%global _empty_manifest_terminate_build 0
Name:		python-textpipe
Version:	0.12.2
Release:	1
Summary:	textpipe: clean and extract metadata from text
License:	MIT License
URL:		https://github.com/textpipe/textpipe
Source0:	https://mirrors.nju.edu.cn/pypi/web/packages/65/b1/5b5544ce361dd1c440f0538b5ee0821a5a3d1c74983bd742d23e720c22ab/textpipe-0.12.2.tar.gz
BuildArch:	noarch


%description
# textpipe: clean and extract metadata from text

[![Build Status](https://travis-ci.com/textpipe/textpipe.svg?branch=master)](https://travis-ci.com/textpipe/textpipe)

![The textpipe logo](https://avatars3.githubusercontent.com/u/40492530?s=400&u=c65c2c8274cbdcd05b1942d1963d7aa2800e6d7f&v=4)

`textpipe` is a Python package for converting raw text in to clean, readable text and
extracting metadata from that text.

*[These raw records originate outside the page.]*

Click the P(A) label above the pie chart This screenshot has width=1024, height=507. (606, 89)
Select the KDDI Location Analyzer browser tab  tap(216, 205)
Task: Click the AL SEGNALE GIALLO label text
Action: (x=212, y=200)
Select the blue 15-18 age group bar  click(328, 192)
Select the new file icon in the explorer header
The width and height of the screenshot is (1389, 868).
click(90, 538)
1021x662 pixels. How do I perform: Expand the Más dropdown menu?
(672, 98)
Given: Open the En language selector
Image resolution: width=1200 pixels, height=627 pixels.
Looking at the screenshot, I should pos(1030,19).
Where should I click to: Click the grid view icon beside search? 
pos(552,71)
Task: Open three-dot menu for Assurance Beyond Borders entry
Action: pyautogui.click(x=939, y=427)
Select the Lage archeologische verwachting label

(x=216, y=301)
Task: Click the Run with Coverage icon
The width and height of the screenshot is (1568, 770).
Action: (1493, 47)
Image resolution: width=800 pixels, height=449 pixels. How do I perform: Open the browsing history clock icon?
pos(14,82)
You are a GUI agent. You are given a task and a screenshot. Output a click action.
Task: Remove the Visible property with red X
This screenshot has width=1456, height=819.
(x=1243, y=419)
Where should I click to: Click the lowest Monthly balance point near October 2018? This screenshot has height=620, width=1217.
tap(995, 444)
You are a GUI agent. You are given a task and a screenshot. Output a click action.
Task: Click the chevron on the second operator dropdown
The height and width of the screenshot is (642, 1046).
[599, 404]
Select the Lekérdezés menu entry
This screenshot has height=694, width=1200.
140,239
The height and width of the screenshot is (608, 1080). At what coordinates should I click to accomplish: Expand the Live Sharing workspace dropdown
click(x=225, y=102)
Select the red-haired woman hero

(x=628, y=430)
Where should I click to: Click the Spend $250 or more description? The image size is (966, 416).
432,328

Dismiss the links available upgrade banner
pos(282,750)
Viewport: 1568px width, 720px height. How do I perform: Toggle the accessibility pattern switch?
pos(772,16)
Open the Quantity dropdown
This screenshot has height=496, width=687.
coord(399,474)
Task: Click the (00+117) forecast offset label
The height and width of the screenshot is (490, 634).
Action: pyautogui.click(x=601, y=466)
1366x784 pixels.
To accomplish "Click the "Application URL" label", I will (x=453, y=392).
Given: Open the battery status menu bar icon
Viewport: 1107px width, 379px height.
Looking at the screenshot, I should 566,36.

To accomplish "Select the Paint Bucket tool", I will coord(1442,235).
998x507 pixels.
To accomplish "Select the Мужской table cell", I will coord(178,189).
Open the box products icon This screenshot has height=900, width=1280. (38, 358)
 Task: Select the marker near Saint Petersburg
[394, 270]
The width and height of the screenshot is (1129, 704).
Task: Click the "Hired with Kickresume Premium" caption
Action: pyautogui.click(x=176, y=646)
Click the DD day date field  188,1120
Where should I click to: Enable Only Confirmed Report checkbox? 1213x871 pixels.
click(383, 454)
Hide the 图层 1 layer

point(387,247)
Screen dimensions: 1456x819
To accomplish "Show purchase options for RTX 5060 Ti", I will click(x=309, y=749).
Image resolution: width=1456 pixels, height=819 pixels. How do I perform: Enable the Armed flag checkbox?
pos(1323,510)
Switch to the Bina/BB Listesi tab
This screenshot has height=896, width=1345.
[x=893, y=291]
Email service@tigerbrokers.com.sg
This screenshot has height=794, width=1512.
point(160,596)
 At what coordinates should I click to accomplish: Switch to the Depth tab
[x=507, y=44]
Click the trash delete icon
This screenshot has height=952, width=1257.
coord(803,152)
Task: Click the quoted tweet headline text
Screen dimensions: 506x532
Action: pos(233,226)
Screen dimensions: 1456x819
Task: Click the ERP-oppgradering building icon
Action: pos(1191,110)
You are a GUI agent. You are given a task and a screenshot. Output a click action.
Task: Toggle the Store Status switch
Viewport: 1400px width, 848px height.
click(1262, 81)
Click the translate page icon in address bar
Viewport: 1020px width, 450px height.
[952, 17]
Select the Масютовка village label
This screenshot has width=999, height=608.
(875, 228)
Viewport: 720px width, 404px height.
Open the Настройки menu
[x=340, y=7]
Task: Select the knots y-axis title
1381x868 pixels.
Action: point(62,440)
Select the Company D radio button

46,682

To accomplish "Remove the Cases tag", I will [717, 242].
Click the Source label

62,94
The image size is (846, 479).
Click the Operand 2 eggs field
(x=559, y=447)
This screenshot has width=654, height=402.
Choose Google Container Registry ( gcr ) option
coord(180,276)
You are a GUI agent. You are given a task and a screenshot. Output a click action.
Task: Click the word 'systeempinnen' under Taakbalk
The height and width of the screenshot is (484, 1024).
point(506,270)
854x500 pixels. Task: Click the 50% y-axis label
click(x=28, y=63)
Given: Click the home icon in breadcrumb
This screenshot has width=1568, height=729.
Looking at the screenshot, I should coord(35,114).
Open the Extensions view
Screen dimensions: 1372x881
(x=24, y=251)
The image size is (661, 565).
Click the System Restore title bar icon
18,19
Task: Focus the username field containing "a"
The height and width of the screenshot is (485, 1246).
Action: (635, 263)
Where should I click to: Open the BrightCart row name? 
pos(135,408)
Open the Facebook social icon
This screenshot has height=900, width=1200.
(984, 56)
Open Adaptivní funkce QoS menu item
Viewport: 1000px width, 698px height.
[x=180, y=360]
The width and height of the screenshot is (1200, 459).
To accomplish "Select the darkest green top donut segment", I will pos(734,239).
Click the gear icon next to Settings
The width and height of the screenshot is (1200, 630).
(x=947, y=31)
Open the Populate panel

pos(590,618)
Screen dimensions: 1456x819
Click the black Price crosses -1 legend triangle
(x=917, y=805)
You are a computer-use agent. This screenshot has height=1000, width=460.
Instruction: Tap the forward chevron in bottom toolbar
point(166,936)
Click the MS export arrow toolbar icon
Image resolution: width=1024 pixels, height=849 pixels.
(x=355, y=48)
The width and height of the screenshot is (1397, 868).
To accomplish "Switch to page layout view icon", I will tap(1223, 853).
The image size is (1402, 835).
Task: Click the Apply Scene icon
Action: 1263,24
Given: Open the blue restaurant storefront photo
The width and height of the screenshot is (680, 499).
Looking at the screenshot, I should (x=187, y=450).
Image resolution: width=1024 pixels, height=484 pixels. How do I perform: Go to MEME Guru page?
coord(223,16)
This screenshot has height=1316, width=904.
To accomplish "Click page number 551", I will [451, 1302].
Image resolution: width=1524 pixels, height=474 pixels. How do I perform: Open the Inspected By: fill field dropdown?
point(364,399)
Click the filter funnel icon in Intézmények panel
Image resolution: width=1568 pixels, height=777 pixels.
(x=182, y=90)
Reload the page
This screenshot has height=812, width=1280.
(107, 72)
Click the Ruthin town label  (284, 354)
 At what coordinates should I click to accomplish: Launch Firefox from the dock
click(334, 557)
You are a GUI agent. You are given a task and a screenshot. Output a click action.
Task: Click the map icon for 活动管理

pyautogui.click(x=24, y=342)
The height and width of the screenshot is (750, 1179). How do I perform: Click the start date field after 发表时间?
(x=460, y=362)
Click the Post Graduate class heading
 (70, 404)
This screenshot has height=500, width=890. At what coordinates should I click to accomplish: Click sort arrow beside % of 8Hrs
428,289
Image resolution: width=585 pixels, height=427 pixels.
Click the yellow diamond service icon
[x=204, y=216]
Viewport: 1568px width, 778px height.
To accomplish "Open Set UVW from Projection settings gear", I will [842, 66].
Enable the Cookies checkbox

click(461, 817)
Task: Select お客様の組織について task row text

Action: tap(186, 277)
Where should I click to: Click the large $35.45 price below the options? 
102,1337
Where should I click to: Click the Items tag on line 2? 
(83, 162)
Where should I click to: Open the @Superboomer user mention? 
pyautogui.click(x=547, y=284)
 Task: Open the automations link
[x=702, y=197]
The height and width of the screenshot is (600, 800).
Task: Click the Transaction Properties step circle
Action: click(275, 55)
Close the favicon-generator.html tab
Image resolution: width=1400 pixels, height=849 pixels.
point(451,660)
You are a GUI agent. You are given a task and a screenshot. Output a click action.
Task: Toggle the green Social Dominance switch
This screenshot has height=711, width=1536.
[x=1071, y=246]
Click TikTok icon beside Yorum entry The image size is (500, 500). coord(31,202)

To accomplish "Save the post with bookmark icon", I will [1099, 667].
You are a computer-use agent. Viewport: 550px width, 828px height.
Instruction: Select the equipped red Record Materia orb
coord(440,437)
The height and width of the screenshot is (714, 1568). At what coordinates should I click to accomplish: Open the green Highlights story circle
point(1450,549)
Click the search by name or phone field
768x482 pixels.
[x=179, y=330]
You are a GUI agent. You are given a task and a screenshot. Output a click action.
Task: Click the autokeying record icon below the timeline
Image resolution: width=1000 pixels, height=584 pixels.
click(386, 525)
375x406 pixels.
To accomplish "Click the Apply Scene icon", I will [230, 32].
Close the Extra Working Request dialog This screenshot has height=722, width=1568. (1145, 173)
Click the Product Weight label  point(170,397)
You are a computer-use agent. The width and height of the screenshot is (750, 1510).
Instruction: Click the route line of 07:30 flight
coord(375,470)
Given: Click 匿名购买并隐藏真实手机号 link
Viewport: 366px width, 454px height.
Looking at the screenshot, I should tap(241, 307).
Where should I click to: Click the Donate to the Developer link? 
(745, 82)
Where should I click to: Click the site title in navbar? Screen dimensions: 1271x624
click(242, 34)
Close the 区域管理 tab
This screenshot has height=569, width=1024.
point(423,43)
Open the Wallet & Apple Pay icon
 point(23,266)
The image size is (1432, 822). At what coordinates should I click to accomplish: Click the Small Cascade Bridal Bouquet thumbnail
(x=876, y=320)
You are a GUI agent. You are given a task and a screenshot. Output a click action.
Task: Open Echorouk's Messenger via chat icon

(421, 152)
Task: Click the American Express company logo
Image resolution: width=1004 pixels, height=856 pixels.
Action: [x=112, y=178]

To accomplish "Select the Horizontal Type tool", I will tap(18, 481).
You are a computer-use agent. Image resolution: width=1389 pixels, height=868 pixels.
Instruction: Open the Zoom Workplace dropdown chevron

Its functionalities include transforming
raw text into readable text by removing HTML tags and extracting
metadata such as the number of words and named entities from the text.

## Vision: the zen of textpipe

- Designed for use in production pipelines without adult supervision.
- Rechargeable batteries included: provide sane defaults and clear examples to adapt.
- A uniform interface with thin wrappers around state-of-the-art NLP packages.
- As language-agnostic as possible.
- Bring your own models.

## Features

- Clean raw text by removing `HTML` and other unreadable constructs
- Identify the language of text
- Extract the number of words, number of sentences, named entities from a text
- Calculate the complexity of a text
- Obtain text metadata by specifying a pipeline containing all desired elements
- Obtain sentiment (polarity and a subjectivity score)
- Generates word counts
- Computes minhash for cheap similarity estimation of documents

## Installation

It is recommended that you install textpipe using a virtual environment.

- First, create your virtual environment using [virtualenv](https://virtualenv.pypa.io/en/stable/) or [virtualenvwrapper](https://virtualenvwrapper.readthedocs.io/en/latest/).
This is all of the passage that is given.